**Saved data entries:**

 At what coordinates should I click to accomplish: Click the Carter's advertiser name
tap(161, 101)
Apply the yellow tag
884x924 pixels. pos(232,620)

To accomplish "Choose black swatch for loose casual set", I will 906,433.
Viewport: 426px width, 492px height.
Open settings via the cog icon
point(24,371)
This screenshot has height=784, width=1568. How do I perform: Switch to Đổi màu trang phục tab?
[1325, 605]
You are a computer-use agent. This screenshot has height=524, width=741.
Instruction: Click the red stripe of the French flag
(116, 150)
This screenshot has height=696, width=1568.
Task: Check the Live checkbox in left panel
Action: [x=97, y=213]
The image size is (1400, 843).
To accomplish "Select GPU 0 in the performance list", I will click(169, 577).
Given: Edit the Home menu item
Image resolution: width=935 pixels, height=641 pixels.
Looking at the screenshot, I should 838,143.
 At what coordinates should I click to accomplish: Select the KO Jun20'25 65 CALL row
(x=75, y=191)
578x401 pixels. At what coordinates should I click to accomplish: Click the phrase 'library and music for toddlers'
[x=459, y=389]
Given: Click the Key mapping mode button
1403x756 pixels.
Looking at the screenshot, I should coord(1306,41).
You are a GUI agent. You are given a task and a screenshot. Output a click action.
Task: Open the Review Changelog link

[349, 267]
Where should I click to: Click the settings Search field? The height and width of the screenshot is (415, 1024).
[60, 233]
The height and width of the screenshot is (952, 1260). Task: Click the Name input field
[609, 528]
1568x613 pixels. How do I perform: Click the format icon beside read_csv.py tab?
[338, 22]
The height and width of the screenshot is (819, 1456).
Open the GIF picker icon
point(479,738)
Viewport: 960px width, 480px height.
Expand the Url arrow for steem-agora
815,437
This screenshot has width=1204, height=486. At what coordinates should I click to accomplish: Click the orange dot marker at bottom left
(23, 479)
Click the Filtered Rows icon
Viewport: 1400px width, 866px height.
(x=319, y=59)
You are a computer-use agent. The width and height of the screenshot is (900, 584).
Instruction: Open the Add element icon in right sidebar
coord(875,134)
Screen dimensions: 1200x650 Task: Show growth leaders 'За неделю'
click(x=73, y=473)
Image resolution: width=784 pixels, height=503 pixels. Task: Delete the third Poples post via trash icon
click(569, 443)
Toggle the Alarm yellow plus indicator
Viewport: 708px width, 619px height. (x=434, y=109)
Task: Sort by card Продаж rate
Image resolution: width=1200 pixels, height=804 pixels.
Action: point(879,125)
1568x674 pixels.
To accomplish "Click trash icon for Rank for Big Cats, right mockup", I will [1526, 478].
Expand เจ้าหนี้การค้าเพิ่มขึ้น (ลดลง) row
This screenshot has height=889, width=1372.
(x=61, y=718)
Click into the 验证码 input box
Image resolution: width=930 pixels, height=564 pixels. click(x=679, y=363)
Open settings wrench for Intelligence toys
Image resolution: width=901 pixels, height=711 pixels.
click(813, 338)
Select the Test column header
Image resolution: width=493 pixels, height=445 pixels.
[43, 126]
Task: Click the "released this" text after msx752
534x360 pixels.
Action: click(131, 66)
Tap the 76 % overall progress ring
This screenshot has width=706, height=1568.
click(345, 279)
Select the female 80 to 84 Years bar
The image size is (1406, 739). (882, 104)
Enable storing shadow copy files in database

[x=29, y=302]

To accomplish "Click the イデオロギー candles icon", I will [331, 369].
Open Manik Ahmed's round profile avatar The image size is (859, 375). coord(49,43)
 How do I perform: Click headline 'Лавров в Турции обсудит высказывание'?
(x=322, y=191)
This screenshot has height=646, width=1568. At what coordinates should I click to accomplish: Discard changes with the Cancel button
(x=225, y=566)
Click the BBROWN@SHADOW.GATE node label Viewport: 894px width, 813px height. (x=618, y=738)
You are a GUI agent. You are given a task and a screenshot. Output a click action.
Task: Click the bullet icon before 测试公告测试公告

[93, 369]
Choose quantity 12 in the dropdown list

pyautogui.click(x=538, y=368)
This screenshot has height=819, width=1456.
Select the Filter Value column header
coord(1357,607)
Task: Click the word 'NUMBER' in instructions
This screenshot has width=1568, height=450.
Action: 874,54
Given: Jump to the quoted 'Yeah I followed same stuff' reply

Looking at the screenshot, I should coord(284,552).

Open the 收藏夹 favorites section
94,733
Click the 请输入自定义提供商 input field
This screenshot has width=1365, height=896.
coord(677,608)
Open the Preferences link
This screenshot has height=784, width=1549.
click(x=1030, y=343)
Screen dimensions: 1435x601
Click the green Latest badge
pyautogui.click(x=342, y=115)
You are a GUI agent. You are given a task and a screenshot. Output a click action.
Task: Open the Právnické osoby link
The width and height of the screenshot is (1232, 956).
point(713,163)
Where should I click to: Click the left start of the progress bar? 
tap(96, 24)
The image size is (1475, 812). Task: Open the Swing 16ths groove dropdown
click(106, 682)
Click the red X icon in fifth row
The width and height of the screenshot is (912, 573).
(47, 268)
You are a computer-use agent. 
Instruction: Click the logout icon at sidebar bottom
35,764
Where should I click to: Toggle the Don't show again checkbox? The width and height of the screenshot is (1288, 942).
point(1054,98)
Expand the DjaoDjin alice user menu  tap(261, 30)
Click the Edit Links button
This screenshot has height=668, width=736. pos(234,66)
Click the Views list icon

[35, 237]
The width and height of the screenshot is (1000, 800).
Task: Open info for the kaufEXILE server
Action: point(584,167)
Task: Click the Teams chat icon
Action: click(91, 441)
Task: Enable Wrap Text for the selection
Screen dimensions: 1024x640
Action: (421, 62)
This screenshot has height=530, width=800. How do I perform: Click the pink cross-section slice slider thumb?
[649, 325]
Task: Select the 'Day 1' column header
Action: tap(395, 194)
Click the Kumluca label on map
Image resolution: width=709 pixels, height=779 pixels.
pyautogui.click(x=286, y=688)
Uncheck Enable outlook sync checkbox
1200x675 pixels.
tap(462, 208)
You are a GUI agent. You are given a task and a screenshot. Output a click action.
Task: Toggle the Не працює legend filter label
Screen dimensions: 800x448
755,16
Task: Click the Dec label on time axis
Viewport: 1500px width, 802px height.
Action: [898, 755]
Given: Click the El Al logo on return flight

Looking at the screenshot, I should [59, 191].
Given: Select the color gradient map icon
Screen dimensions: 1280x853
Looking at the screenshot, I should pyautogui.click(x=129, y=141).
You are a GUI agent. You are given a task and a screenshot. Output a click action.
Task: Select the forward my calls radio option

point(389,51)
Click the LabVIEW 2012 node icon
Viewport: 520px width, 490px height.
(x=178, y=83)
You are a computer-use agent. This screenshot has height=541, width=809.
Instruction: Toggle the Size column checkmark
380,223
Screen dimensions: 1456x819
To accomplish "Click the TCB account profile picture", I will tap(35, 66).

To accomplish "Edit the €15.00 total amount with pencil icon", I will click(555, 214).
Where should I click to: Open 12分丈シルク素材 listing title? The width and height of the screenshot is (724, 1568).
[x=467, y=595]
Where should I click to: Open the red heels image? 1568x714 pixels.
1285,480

**GIVEN EXERCISE:** Copy out the rows above word for word.

**EXPECTED ANSWER:**
 At what coordinates should I click to accomplish: Click the Carter's advertiser name
tap(161, 101)
Apply the yellow tag
884x924 pixels. pos(232,620)

To accomplish "Choose black swatch for loose casual set", I will 906,433.
Viewport: 426px width, 492px height.
Open settings via the cog icon
point(24,371)
This screenshot has height=784, width=1568. How do I perform: Switch to Đổi màu trang phục tab?
[1325, 605]
You are a computer-use agent. This screenshot has height=524, width=741.
Instruction: Click the red stripe of the French flag
(116, 150)
This screenshot has height=696, width=1568.
Task: Check the Live checkbox in left panel
Action: [x=97, y=213]
The image size is (1400, 843).
To accomplish "Select GPU 0 in the performance list", I will click(169, 577).
Given: Edit the Home menu item
Image resolution: width=935 pixels, height=641 pixels.
Looking at the screenshot, I should 838,143.
 At what coordinates should I click to accomplish: Select the KO Jun20'25 65 CALL row
(x=75, y=191)
578x401 pixels. At what coordinates should I click to accomplish: Click the phrase 'library and music for toddlers'
[x=459, y=389]
Given: Click the Key mapping mode button
1403x756 pixels.
Looking at the screenshot, I should coord(1306,41).
You are a GUI agent. You are given a task and a screenshot. Output a click action.
Task: Open the Review Changelog link

[349, 267]
Where should I click to: Click the settings Search field? The height and width of the screenshot is (415, 1024).
[60, 233]
The height and width of the screenshot is (952, 1260). Task: Click the Name input field
[609, 528]
1568x613 pixels. How do I perform: Click the format icon beside read_csv.py tab?
[338, 22]
The height and width of the screenshot is (819, 1456).
Open the GIF picker icon
point(479,738)
Viewport: 960px width, 480px height.
Expand the Url arrow for steem-agora
815,437
This screenshot has width=1204, height=486. At what coordinates should I click to accomplish: Click the orange dot marker at bottom left
(23, 479)
Click the Filtered Rows icon
Viewport: 1400px width, 866px height.
(x=319, y=59)
You are a computer-use agent. The width and height of the screenshot is (900, 584).
Instruction: Open the Add element icon in right sidebar
coord(875,134)
Screen dimensions: 1200x650 Task: Show growth leaders 'За неделю'
click(x=73, y=473)
Image resolution: width=784 pixels, height=503 pixels. Task: Delete the third Poples post via trash icon
click(569, 443)
Toggle the Alarm yellow plus indicator
Viewport: 708px width, 619px height. (x=434, y=109)
Task: Sort by card Продаж rate
Image resolution: width=1200 pixels, height=804 pixels.
Action: point(879,125)
1568x674 pixels.
To accomplish "Click trash icon for Rank for Big Cats, right mockup", I will [1526, 478].
Expand เจ้าหนี้การค้าเพิ่มขึ้น (ลดลง) row
This screenshot has height=889, width=1372.
(x=61, y=718)
Click into the 验证码 input box
Image resolution: width=930 pixels, height=564 pixels. click(x=679, y=363)
Open settings wrench for Intelligence toys
Image resolution: width=901 pixels, height=711 pixels.
click(813, 338)
Select the Test column header
Image resolution: width=493 pixels, height=445 pixels.
[43, 126]
Task: Click the "released this" text after msx752
534x360 pixels.
Action: click(131, 66)
Tap the 76 % overall progress ring
This screenshot has width=706, height=1568.
click(345, 279)
Select the female 80 to 84 Years bar
The image size is (1406, 739). (882, 104)
Enable storing shadow copy files in database

[x=29, y=302]

To accomplish "Click the イデオロギー candles icon", I will [331, 369].
Open Manik Ahmed's round profile avatar The image size is (859, 375). coord(49,43)
 How do I perform: Click headline 'Лавров в Турции обсудит высказывание'?
(x=322, y=191)
This screenshot has height=646, width=1568. At what coordinates should I click to accomplish: Discard changes with the Cancel button
(x=225, y=566)
Click the BBROWN@SHADOW.GATE node label Viewport: 894px width, 813px height. (x=618, y=738)
You are a GUI agent. You are given a task and a screenshot. Output a click action.
Task: Click the bullet icon before 测试公告测试公告

[93, 369]
Choose quantity 12 in the dropdown list

pyautogui.click(x=538, y=368)
This screenshot has height=819, width=1456.
Select the Filter Value column header
coord(1357,607)
Task: Click the word 'NUMBER' in instructions
This screenshot has width=1568, height=450.
Action: 874,54
Given: Jump to the quoted 'Yeah I followed same stuff' reply

Looking at the screenshot, I should coord(284,552).

Open the 收藏夹 favorites section
94,733
Click the 请输入自定义提供商 input field
This screenshot has width=1365, height=896.
coord(677,608)
Open the Preferences link
This screenshot has height=784, width=1549.
click(x=1030, y=343)
Screen dimensions: 1435x601
Click the green Latest badge
pyautogui.click(x=342, y=115)
You are a GUI agent. You are given a task and a screenshot. Output a click action.
Task: Open the Právnické osoby link
The width and height of the screenshot is (1232, 956).
point(713,163)
Where should I click to: Click the left start of the progress bar? 
tap(96, 24)
The image size is (1475, 812). Task: Open the Swing 16ths groove dropdown
click(106, 682)
Click the red X icon in fifth row
The width and height of the screenshot is (912, 573).
(47, 268)
You are a computer-use agent. 
Instruction: Click the logout icon at sidebar bottom
35,764
Where should I click to: Toggle the Don't show again checkbox? The width and height of the screenshot is (1288, 942).
point(1054,98)
Expand the DjaoDjin alice user menu  tap(261, 30)
Click the Edit Links button
This screenshot has height=668, width=736. pos(234,66)
Click the Views list icon

[35, 237]
The width and height of the screenshot is (1000, 800).
Task: Open info for the kaufEXILE server
Action: point(584,167)
Task: Click the Teams chat icon
Action: click(91, 441)
Task: Enable Wrap Text for the selection
Screen dimensions: 1024x640
Action: (421, 62)
This screenshot has height=530, width=800. How do I perform: Click the pink cross-section slice slider thumb?
[649, 325]
Task: Select the 'Day 1' column header
Action: tap(395, 194)
Click the Kumluca label on map
Image resolution: width=709 pixels, height=779 pixels.
pyautogui.click(x=286, y=688)
Uncheck Enable outlook sync checkbox
1200x675 pixels.
tap(462, 208)
You are a GUI agent. You are given a task and a screenshot. Output a click action.
Task: Toggle the Не працює legend filter label
Screen dimensions: 800x448
755,16
Task: Click the Dec label on time axis
Viewport: 1500px width, 802px height.
Action: [898, 755]
Given: Click the El Al logo on return flight

Looking at the screenshot, I should [59, 191].
Given: Select the color gradient map icon
Screen dimensions: 1280x853
Looking at the screenshot, I should pyautogui.click(x=129, y=141).
You are a GUI agent. You are given a task and a screenshot. Output a click action.
Task: Select the forward my calls radio option

point(389,51)
Click the LabVIEW 2012 node icon
Viewport: 520px width, 490px height.
(x=178, y=83)
You are a computer-use agent. This screenshot has height=541, width=809.
Instruction: Toggle the Size column checkmark
380,223
Screen dimensions: 1456x819
To accomplish "Click the TCB account profile picture", I will tap(35, 66).

To accomplish "Edit the €15.00 total amount with pencil icon", I will click(555, 214).
Where should I click to: Open 12分丈シルク素材 listing title? The width and height of the screenshot is (724, 1568).
[x=467, y=595]
Where should I click to: Open the red heels image? 1568x714 pixels.
1285,480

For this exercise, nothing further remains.